Pat Buchanan, a white supremacist and anti-LGBTQ bigot, will soon co-star in public television’s relaunch of The McLaughlin Group. Buchanan has spent decades calling for the defunding of public broadcasting. He even made it an issue in his 1992 presidential campaign by attacking PBS for having “glorified homosexuality” because it aired a documentary about gay Black men.

PBS member station Maryland Public Television (MPT) recently announced that it “will market, promote, and distribute the program nationally through an agreement with American Public Television, a leading syndicator of programming for U.S. public television stations. The McLaughlin Group will begin airing exclusively on public television stations nationwide and digital platforms in January 2020.” The program, which was briefly relaunched last year on Sinclair Broadcasting Group’s D.C. station, also featured Buchanan as a panelist in its prior iterations.

Media Matters criticized MPT for giving a platform to Buchanan given his toxic history. Buchanan, for instance, has complained that the United States is “committing suicide” because “Asian, African, and Latin American children” are replacing whites; said that undocumented immigrants are conducting a “third world invasion” of the country; defended Adolf Hitler as “an individual of great courage” who didn’t want to go to war; and argued that homosexuality should be “contained, segregated, controlled, and stigmatized.”

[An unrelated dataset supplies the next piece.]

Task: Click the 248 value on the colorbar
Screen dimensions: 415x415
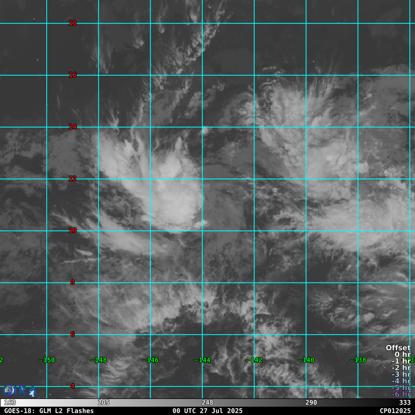Action: (x=208, y=403)
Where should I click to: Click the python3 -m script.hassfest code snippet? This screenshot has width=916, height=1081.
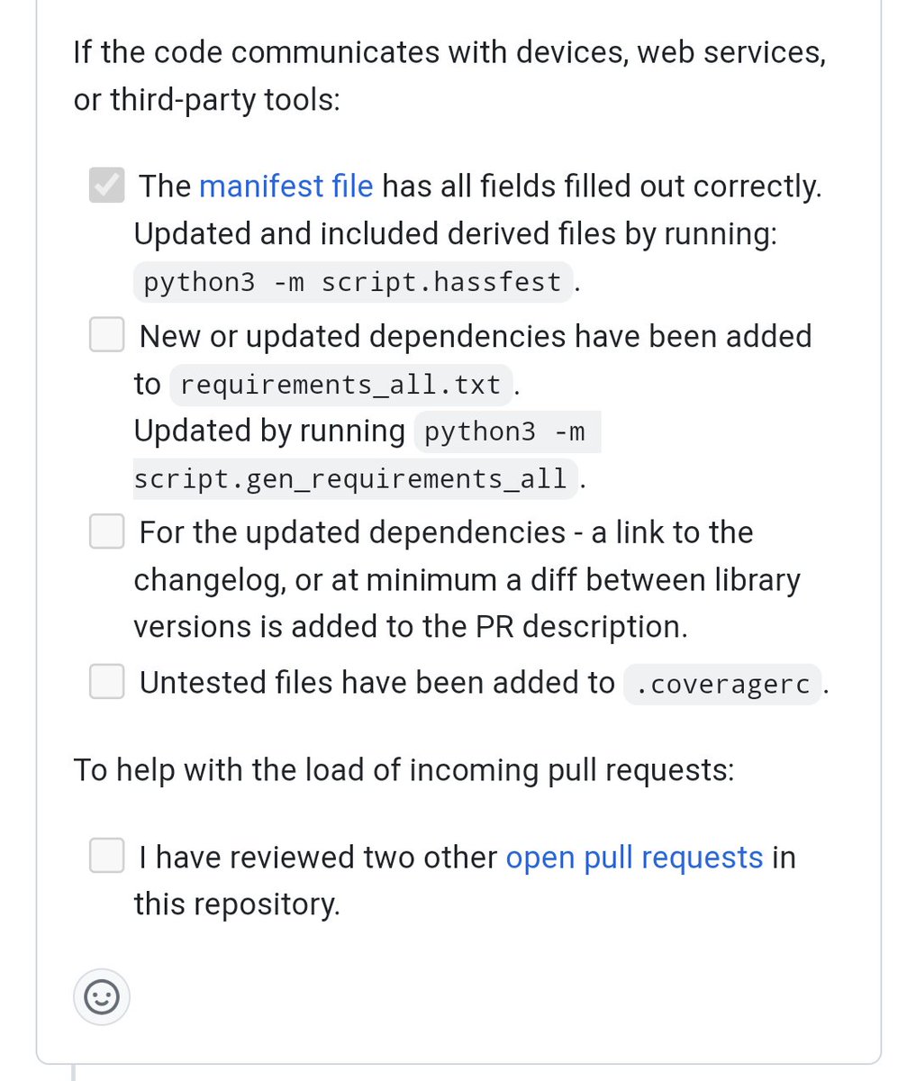(352, 283)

Baltimore Sun TV/media critic David Zurawik rebuked MPT for Buchanan’s inclusion, writing: “I cannot help thinking: Just what America needs right now, another platform for an incendiary voice from the right who predates Donald Trump on some of the president’s most controversial views. And he’s brought to you by public television.” Esquire writer Charles Pierce also criticized the station for bringing back Buchanan at a time when white supremacy is “literally getting people killed.”

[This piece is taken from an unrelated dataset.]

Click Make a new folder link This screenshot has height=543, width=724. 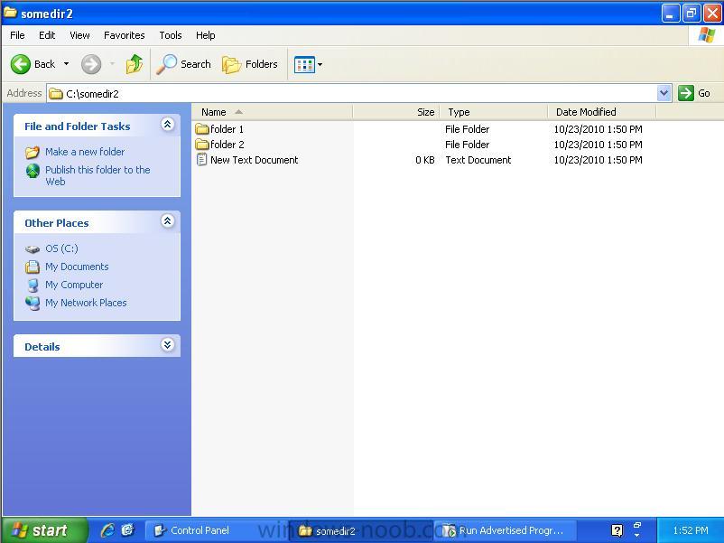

A spokesperson for the station gave the following statement to Media Matters in response to questions about Buchanan’s history: “Public media provides a big tent for the expression of many points of view. The McLaughlin Group has been a long-time staple on public TV. It’s a program series viewers appreciate for its wide range of views and perspectives, as well as the lively debate on issues that takes place among its panelists.” McLaughlin Group host and conservative writer Tom Rogan, meanwhile, attacked Media Matters as “being insane as usual.”

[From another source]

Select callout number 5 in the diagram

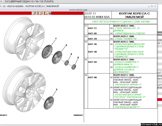coord(78,57)
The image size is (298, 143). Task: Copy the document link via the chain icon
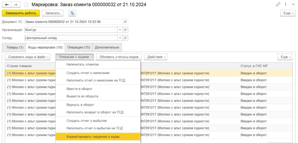[278, 5]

Buchanan has been one of the most vocal critics of the Corporation for Public Broadcasting, the federal government-funded nonprofit which provides support for public broadcasting. Buchanan himself has frequently appeared on public broadcasting, including on the original McLaughlin Group, which aired on many PBS stations. (Like with the upcoming relaunch, PBS did not produce the original McLaughlin Group.)

When Buchanan unsuccessfully ran for the Republican presidential nomination in 1992, he aired a bigoted campaign ad attacking public broadcasting because it aired a pro-gay documentary.

In 1989, Black documentarian and gay rights activist Marlon T. Riggs released the film Tongues Untied. The American Film Institute wrote this year that the film “broke new ground by mixing poetry, music, performance and Riggs’ autobiographical revelations. Giving voice to communities of black gay men as they confront racism, homophobia, and marginalization, the film was embraced by black gay audiences for its authentic representation of style and culture, as well its fierce response to oppression.”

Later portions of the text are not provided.